This document describes the technical architecture of Rerun.

See also

The major components

Logging APIs

It all starts with logging. You can log rich data (point clouds, images, etc.) with either our Python SDK or our Rust SDK.

The logging SDK:s encodes the data using Apache Arrow (see more below).

The logging data can be written to disk as .rrd files, or transmitted over gRPC to either a Rerun Viewer or a Rerun Server.

Rerun Viewer

The Rerun Viewer is where log data is visualized. It is usually run as a native app, but can also be compiled to WebAssembly (Wasm) and run in a browser.

Native Viewer

The easiest way to launch the Viewer is directly from the logging API with rr.init("rerun_example_app", spawn=True). However, the standalone Viewer can also be run from the command line, for example to view an .rrd file: rerun mydata.rrd.

Web viewer

You can try running the Viewer in a browser using rr.serve() in Python, or using rerun --web-viewer mydata.rrd.

The web viewer consists of just a few small files - a thin .html, a .wasm blob, and an auto-generated .js bridge for the wasm. These files are served using the re_web_viewer_server crate.

The web viewer can load .rrd files (just drag-drop them into the browser), or read logging data streamed over gRPC.

.rrd files

.rrd ("Rerun Data") is just a bunch of log messages appended one after the other to a file.

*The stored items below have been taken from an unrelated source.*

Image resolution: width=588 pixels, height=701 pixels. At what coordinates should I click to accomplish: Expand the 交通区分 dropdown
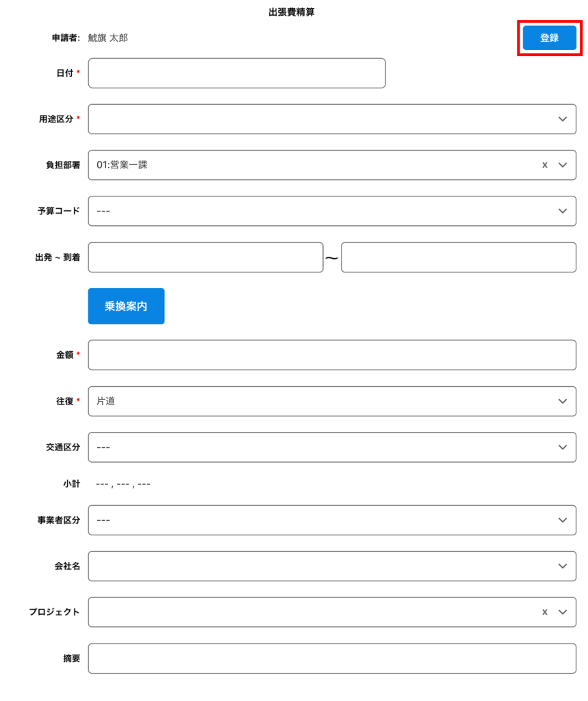(x=332, y=447)
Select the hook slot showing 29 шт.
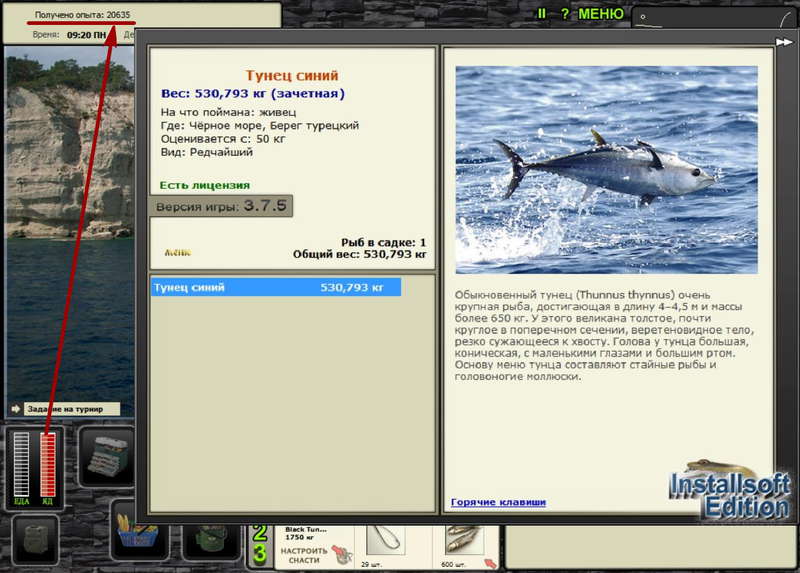This screenshot has width=800, height=573. [386, 541]
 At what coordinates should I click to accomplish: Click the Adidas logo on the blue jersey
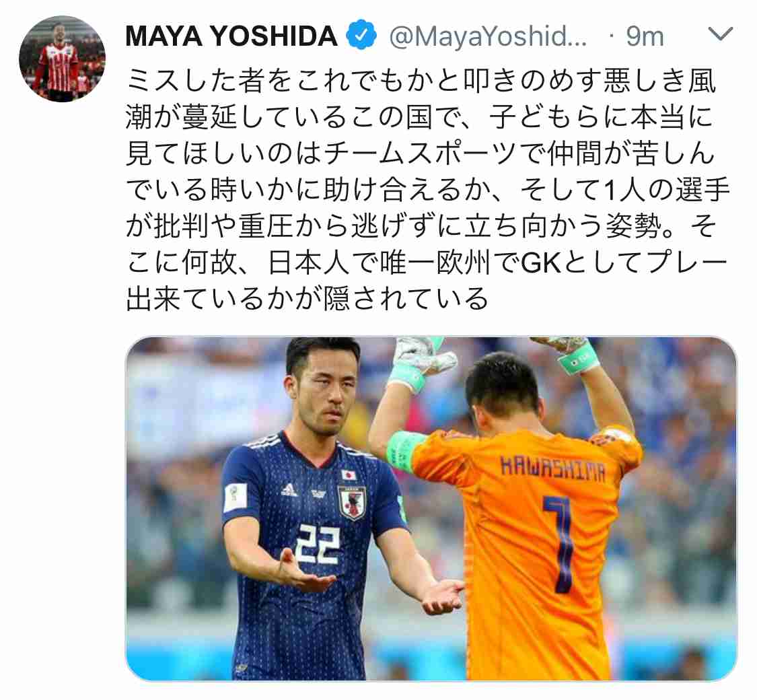[289, 490]
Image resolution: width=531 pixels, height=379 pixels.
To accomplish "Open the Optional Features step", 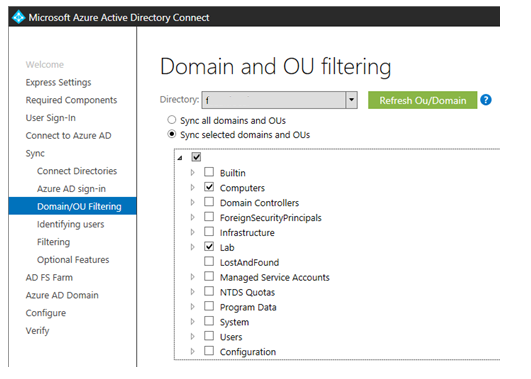I will point(73,259).
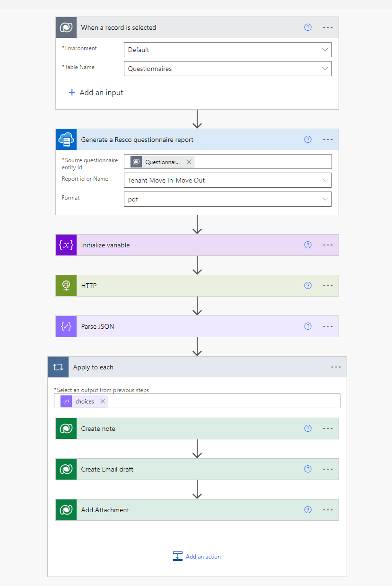392x586 pixels.
Task: Open the ellipsis menu on Apply to each
Action: point(336,367)
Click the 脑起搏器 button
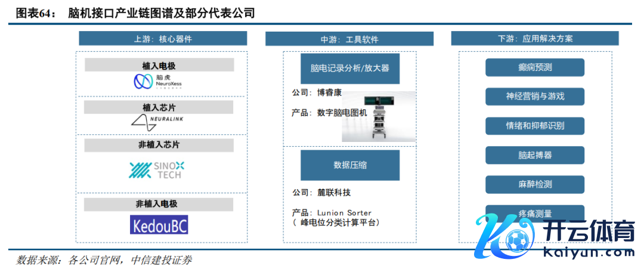 534,155
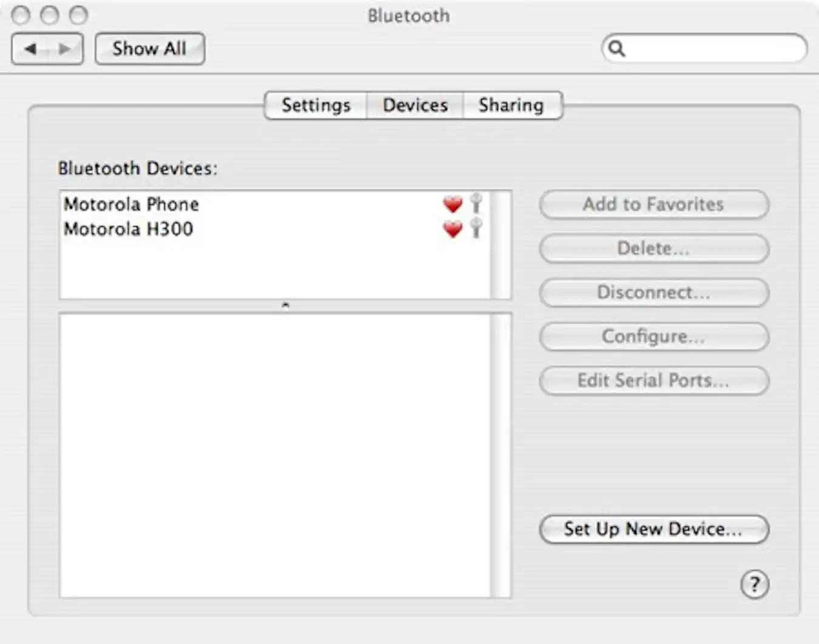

NOTE: .rrd files do not yet offer full backwards or forwards compatibility. However, the current version of Rerun will always be able to open .rrd files generated by the previous version. This is not guaranteed to work for files generated with older versions.

Technologies we use

Apache Arrow

Apache Arrow is a language-independent columnar memory format for arbitrary data. We use it to encode the log data when transmitting it over the network or storing it in an .rrd file. We also use it in our in-RAM data store, re_chunk_store.

In Rust, we use the arrow crate.

wgpu

The Rerun Viewer uses the wgpu graphics API. It provides a high-performance abstraction over Vulkan, Metal, D3D12, D3D11, OpenGLES, WebGL and WebGPU. This lets us write the same code graphics code for native as for web.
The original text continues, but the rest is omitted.